Atordoado pela notícia, americano afirma que ciência pode ser incapaz de descobrir todas as proteínas da espécie

Fenn, 85, diz que Nobel veio como um raio

William Philpott/Reuters
John Fenn dá entrevista na porta de casa, em Richmond (EUA)


CLAUDIO ANGELO
EDITOR-ASSISTENTE DE CIÊNCIA

"Estou em estado de choque, então posso não ser coerente. Espero que você me perdoe." Assim John B. Fenn atendeu a mais um pedido de entrevista, três horas depois de ficar sabendo que havia ganho o Nobel de Química.
Fenn, 85, disse que jamais esperaria receber o prêmio. "É como ser atingido por um raio." De sua casa em Richmond, no Estado da Virgínia, ele falou à Folha. Leia a seguir a entrevista.

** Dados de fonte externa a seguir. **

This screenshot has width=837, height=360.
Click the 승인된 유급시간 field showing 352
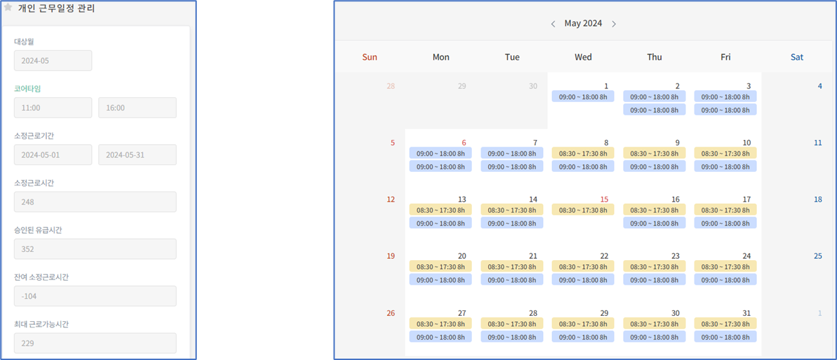(95, 249)
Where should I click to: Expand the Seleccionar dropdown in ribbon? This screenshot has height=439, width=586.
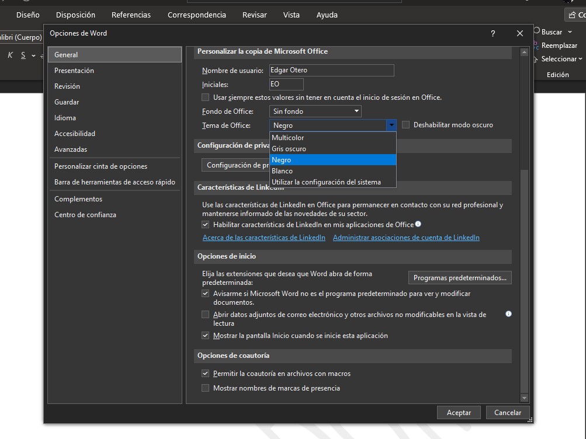(x=580, y=59)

Folha - O sr. esperava pela premiação, uma vez que o seu trabalho abriu o campo da proteômica?
John Fenn -
Eu sabia que a espectrometria de massa por eletrospray era uma ferramenta muito poderosa na análise de proteínas, e eu sabia que havia montes de publicações. Foram 1.700 artigos publicados só no ano passado.
Eu sabia que isso estava sendo amplamente usado, e quando uma coisa é tão popular... As pessoas diziam: "Aposto que você vai ganhar o Prêmio Nobel por isso". Mas as chances eram tão pequenas que, como eu disse, é como ser atingido por um raio.

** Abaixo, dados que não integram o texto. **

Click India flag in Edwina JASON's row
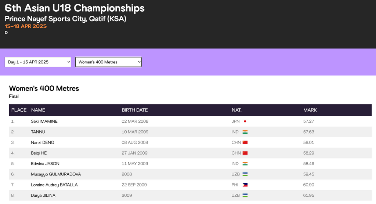 point(245,164)
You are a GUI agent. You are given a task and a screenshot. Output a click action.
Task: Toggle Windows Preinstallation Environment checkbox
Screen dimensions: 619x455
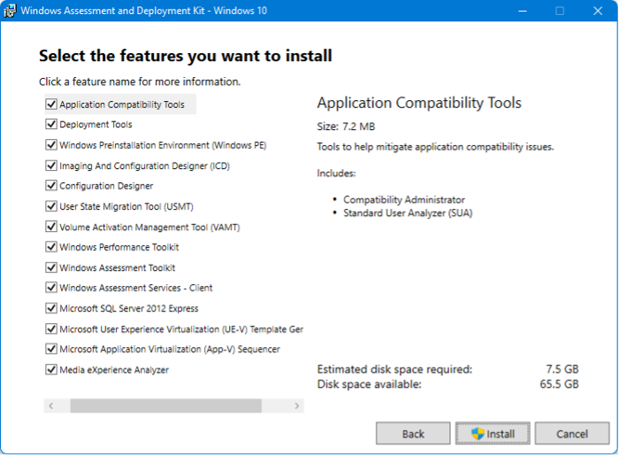(50, 145)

Folha - No começo do Projeto Genoma Humano, as pessoas diziam que o trabalho iria levar uma vida inteira, e ele foi feito em dez anos. Quando o sr. acha que nós teremos o proteoma humano?
Fenn -
Qualquer um que queira fazer previsões está se arriscando muito. É como, num certo sentido, conseguir primeiro o alfabeto -isso é o genoma. E aí você precisa juntar as palavras em diversas palavras, as palavras em frases, as frases em livros e assim por diante. Eu acho que a proteômica é um par de ordens de magnitude mais complexa que a genômica. Então, provavelmente o proteoma nunca vai ser completado. Quando o último livro vai ser escrito? Quem sabe? Quando o papel da última proteína será esclarecido? Não sei, mas tenho a suspeita de que será muitas vidas depois da minha.

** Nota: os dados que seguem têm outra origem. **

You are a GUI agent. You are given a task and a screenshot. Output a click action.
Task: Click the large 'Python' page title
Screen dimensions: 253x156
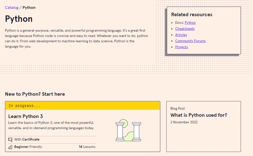(x=19, y=19)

Folha - Como ocorreu o estalo de aplicar o eletrospray a proteínas?
Fenn -
Isso começou há muitos anos, quando eu me interessei pelos chamados jatos livres supersônicos, gerados por vazamentos de gás num sistema de vácuo. Em 1968, saiu um trabalho que propunha como medir as massas de moléculas de polímeros pondo-as na fase gasosa. Bem, [o pesquisador] publicou um trabalho, mas seus resultados no laboratório não persuadiram as pessoas de que ele estava certo. Alguém me mostrou esse trabalho quando eu estava em Yale, e eu vi qual era o problema -ele não entendia a natureza dos vazamentos no sistema de vácuo, e eu entendi.
Começamos a fazer experimentos, e eles funcionaram. Em 1983 publicamos o primeiro trabalho. Quatro anos mais tarde, trabalhamos com proteínas, e foi aí que, dizem alguns, começou a revolução do eletrospray.
O campo tem crescido a uma velocidade de tirar o fôlego, e é difícil acompanhar. Não sei como estão as coisas no momento, estou tão confuso que [risos" nem sei quem sou, nem onde estou.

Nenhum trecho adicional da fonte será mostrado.